*Goal of the exercise:* Only the lines that hold the word "agent" are wanted from this listing.

*Extracted entries:*
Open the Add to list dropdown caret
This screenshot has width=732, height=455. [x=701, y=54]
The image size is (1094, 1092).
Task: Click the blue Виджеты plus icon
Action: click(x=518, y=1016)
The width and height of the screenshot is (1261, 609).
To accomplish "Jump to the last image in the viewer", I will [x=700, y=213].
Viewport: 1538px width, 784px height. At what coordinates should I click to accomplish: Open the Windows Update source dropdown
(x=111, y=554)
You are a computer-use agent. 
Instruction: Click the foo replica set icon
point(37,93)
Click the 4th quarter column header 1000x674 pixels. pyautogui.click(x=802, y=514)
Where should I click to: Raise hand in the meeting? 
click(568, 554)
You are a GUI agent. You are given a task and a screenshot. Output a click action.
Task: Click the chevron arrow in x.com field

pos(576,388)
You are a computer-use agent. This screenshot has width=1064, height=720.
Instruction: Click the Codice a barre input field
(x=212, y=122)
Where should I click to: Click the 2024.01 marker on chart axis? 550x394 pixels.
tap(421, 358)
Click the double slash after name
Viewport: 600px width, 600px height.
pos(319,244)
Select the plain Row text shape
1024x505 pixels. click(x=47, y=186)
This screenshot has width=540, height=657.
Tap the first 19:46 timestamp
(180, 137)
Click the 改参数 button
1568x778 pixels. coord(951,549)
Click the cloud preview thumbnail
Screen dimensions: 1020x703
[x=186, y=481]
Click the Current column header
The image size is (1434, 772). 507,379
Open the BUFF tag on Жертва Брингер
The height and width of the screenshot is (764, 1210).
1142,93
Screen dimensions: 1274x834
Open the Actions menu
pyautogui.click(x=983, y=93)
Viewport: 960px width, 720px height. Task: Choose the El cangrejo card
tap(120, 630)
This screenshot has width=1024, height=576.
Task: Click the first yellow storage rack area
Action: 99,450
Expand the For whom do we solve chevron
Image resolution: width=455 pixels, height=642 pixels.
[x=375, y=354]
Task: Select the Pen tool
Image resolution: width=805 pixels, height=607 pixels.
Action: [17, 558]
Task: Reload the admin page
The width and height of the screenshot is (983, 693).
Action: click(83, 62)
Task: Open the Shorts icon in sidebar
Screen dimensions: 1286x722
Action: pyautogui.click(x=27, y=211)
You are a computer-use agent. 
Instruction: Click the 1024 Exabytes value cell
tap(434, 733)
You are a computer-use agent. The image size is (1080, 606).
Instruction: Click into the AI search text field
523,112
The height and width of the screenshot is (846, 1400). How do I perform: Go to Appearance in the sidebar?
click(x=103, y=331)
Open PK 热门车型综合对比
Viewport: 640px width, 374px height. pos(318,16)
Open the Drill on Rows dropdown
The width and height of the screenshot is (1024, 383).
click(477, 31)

*Output of the exercise:*
You are a computer-use agent. 
You are a GUI agent. You are given a task and a screenshot. Output a click action.
You are a computer-use agent. This screenshot has width=1064, height=720.
You are a computer-use agent. 
You are a computer-use agent. The image size is (1080, 606).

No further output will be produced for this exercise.